What to do: Reproduce every line of the listing, starting with the line containing "This screenshot has width=1200, height=1008." and going on through the line containing "pos(373,799)", with 44 added to each coordinate in the answers.

Supplied records:

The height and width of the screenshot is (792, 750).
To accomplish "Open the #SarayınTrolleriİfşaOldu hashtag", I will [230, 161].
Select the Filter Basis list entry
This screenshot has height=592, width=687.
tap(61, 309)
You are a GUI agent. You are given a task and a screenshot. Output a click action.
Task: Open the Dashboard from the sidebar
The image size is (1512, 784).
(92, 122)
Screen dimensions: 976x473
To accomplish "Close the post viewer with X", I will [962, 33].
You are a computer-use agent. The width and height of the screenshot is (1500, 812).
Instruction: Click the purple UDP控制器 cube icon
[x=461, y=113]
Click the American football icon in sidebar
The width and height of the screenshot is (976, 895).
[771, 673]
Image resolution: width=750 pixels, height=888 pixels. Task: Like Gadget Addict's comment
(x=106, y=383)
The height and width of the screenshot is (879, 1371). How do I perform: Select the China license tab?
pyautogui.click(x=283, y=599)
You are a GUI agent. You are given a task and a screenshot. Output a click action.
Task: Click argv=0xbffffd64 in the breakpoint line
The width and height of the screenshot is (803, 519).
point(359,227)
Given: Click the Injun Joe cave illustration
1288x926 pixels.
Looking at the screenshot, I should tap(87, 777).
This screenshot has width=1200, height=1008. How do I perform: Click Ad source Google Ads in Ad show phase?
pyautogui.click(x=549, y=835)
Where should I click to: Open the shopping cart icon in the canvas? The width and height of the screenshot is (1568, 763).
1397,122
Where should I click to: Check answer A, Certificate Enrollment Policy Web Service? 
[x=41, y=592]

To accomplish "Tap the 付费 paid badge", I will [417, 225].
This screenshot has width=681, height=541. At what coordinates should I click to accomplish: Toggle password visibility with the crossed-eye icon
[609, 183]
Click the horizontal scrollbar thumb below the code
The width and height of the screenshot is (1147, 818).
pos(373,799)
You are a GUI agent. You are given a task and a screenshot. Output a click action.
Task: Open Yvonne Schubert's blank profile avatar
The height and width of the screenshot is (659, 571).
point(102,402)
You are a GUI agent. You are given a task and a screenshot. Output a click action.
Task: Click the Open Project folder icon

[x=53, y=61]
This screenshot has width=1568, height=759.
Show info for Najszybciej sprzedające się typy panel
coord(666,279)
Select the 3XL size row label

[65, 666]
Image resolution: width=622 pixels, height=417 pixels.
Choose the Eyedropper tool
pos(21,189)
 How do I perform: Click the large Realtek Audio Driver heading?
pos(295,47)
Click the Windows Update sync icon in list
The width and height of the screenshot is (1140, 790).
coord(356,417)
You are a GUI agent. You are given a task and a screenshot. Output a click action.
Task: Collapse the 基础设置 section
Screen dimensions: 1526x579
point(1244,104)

Answer for this exercise:
This screenshot has width=1200, height=1008. How do I perform: Click Ad source Google Ads in Ad show phase?
pyautogui.click(x=593, y=879)
Where should I click to: Open the shopping cart icon in the canvas? The width and height of the screenshot is (1568, 763).
1441,166
Where should I click to: Check answer A, Certificate Enrollment Policy Web Service? 
[x=85, y=636]

To accomplish "Tap the 付费 paid badge", I will [461, 269].
This screenshot has width=681, height=541. At what coordinates should I click to accomplish: Toggle password visibility with the crossed-eye icon
[653, 227]
Click the horizontal scrollbar thumb below the code
The width and height of the screenshot is (1147, 818).
pos(417,843)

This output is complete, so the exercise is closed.